Disposable email addresses may sound great for end users, but they can be problematic for legitimate businesses and marketers. One could easily argue that disposables are successfully doing their job when it prevents a marketer from emailing an end user, but this also means that businesses are forced to adapt their marketing strategies. One such strategy: trying to identify these disposable email addresses up front, to have a more accurate view of your email marketing assets.

A simple (but flawed) strategy: email lists

Disposable email addresses are commonly identified by static lists. There are many online communities that pool together their own lists of known disposable domains and email addresses. However, static lists are a poor long-term solution, as they can quickly become stagnant. Some communities do their best to keep their lists up to date, but there are still many potential problems with this strategy:

  • Lists often lack standardization, which can lead to implementation issues. There are many disposable services available worldwide, and some community driven lists and solutions are dedicated to just a single disposable service.
  • These lists frequently contain legitimate records for domains and addresses that are not disposable.
  • In order for a disposable to make it on to a list it first needs to be reported. By the time that happens, and the data makes it way into a solution, the list may already be partially outdated. Moreover, disposables frequently change and not all disposables are reported.
  • Using a list strategy requires constant vigilance. It’s trouble enough staying up to date on just one disposable service, but trying to stay on top of multiple others as well as new ones as they pop up is often a losing battle.

Lists of disposable email addresses are a reactionary solution at best. Worse, they only scratch the surface of the problem. Disposables are constantly changing, with new ones appearing and old ones disappearing all the time. It is impractical to rely on a simple list strategy to try and successfully identify a disposable.

A better approach: organic data aggregation

At Service Objects we like to look beyond simple lists. Instead of looking at one list to perform a simple straightforward disposable lookup, we take advantage of our wealth of data and our years of experience to not only dig deeper, but to also cast a wider net. Our email validation service doesn’t just look at lists, it looks at the whole picture as well as the nitty-gritty.

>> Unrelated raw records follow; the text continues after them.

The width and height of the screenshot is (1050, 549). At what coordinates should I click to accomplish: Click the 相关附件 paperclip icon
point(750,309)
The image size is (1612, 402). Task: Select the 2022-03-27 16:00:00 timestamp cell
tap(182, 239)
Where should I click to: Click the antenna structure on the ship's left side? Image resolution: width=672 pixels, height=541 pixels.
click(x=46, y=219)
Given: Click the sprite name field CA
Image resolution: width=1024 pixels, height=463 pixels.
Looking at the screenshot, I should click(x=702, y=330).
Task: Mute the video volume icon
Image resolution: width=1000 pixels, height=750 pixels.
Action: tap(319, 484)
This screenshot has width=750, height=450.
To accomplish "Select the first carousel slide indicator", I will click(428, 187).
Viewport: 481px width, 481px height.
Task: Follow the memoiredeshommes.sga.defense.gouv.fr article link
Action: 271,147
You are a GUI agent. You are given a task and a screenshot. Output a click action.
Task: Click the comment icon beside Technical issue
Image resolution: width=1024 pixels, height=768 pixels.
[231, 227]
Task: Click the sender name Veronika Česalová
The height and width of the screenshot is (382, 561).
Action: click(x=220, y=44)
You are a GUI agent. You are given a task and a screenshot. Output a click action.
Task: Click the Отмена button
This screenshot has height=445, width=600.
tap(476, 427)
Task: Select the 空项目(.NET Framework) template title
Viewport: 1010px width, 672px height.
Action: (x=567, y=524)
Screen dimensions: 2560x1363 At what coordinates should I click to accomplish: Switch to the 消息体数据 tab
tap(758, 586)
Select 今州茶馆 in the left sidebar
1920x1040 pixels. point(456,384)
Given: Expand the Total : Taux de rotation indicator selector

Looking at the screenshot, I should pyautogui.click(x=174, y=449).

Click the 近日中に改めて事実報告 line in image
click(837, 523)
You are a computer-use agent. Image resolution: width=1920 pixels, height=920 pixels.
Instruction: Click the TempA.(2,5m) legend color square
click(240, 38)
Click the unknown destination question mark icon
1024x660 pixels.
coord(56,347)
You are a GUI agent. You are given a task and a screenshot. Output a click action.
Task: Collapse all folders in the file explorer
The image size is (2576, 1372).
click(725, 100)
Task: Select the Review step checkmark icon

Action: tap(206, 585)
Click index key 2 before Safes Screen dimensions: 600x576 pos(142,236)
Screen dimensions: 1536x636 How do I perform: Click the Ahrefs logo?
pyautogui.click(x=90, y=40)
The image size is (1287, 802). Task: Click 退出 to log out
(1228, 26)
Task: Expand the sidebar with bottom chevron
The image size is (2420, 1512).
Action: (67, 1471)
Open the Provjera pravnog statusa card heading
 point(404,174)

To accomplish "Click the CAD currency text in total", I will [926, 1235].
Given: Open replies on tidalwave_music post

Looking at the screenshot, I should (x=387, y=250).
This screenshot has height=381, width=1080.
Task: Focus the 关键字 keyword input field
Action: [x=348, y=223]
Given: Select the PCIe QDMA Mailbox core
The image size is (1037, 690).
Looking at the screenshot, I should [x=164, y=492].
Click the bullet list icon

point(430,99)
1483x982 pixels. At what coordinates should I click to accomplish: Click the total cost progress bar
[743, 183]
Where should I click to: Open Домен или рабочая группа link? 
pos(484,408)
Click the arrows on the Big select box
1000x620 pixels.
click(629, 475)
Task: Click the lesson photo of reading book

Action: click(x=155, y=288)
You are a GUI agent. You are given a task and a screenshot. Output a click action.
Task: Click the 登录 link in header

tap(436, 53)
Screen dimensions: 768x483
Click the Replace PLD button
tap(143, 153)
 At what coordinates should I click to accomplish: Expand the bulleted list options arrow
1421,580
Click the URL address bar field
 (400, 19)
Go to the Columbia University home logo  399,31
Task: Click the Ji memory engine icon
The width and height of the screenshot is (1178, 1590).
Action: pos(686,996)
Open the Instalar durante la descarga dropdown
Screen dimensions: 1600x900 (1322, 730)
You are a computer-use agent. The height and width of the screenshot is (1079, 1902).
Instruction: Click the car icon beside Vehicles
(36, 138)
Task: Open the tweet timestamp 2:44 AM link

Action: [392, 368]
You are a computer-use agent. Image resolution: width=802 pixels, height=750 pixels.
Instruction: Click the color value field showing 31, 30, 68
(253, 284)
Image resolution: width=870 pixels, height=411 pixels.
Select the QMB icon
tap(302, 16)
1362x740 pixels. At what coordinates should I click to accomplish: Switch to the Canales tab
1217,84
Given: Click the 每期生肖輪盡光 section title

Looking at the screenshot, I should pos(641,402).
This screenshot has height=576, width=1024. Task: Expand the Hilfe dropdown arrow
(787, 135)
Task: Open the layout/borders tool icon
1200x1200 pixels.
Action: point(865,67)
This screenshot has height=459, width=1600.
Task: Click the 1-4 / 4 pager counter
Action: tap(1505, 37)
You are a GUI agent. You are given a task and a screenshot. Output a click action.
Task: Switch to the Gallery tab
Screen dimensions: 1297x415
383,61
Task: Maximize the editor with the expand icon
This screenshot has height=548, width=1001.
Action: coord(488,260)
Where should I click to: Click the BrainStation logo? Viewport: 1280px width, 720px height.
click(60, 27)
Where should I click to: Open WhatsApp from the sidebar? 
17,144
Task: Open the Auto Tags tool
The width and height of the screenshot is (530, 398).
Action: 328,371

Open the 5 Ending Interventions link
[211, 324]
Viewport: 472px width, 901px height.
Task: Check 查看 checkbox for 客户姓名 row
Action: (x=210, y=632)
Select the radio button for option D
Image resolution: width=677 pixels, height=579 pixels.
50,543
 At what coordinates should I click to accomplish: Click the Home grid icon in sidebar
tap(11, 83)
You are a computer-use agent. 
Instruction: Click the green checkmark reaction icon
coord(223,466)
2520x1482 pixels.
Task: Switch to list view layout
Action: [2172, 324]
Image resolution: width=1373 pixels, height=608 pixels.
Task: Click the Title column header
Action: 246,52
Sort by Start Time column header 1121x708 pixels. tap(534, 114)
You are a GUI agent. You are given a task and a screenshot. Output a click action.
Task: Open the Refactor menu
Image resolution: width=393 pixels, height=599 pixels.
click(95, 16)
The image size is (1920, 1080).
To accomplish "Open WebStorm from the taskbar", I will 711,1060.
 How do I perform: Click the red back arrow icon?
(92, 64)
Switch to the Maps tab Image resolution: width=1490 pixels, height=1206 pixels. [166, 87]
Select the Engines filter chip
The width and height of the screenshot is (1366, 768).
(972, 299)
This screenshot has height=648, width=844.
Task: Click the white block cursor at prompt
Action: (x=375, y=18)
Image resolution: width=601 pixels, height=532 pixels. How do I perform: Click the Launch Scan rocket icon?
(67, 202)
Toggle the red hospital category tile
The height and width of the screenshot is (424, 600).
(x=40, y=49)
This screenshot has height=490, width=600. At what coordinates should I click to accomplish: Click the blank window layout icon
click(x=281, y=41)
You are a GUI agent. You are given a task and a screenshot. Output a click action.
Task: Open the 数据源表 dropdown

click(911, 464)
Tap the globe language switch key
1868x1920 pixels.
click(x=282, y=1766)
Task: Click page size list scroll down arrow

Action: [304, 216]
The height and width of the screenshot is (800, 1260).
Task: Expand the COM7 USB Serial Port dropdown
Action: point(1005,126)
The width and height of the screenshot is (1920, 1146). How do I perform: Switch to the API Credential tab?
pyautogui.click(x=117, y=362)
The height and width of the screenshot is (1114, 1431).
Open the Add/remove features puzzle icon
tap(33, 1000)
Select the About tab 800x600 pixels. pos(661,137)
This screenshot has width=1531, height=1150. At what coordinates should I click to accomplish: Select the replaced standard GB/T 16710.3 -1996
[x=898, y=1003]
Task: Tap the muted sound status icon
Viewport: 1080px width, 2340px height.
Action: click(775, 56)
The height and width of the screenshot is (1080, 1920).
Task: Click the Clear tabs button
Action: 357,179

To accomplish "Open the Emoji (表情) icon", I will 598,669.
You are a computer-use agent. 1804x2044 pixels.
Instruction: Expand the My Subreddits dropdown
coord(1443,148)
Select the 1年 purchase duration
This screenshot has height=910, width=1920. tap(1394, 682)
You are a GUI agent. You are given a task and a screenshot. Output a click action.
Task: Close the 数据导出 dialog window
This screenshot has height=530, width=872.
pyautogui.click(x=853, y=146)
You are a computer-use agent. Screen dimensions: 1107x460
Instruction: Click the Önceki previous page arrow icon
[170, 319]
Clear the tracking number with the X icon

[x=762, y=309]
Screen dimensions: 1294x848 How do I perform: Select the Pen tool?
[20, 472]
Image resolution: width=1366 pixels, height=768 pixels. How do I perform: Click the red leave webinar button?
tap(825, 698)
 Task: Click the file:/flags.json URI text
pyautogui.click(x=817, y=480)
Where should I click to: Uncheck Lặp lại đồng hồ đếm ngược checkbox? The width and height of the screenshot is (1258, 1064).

We observe various behavior patterns to better identify specific activities and ties to these activities, not just for disposables but for a variety of email types – malicious or otherwise. This allows us to assign values to these activities and even compare them against other activities. Using complex algorithms along with machine learning we can intelligently determine if a value is directly or indirectly related to a particular issue, such as being a disposable address.

As sophisticated as this solution is, note that we won’t always be able to successfully identify a disposable address. Sometimes all the variables don’t match up just right, and sometimes there just isn’t enough data. However, the service will still often be able to identify such email address as being malicious or potentially malicious, in which case you would likely want to reject the email address anyway.

The sophisticated solution

Disposable email addresses are a real headache for businesses and marketers. As with most things regarding email addresses, they are a much more complicated problem than one would normally think. A problem that requires more than a simple list as a solution. They call for a sophisticated solution.

Our DOTS Email Address Validation service keeps tabs on millions of domains. It monitors various behavior patterns and leverages multiple sets of data. As domains and data continue to grow, so does the service – becoming smarter and better. The service can adapt to the constantly changing disposables, making it better suited to identify them as they pop up. Not because it’s trying to keep up with them, but because it’s anticipating them.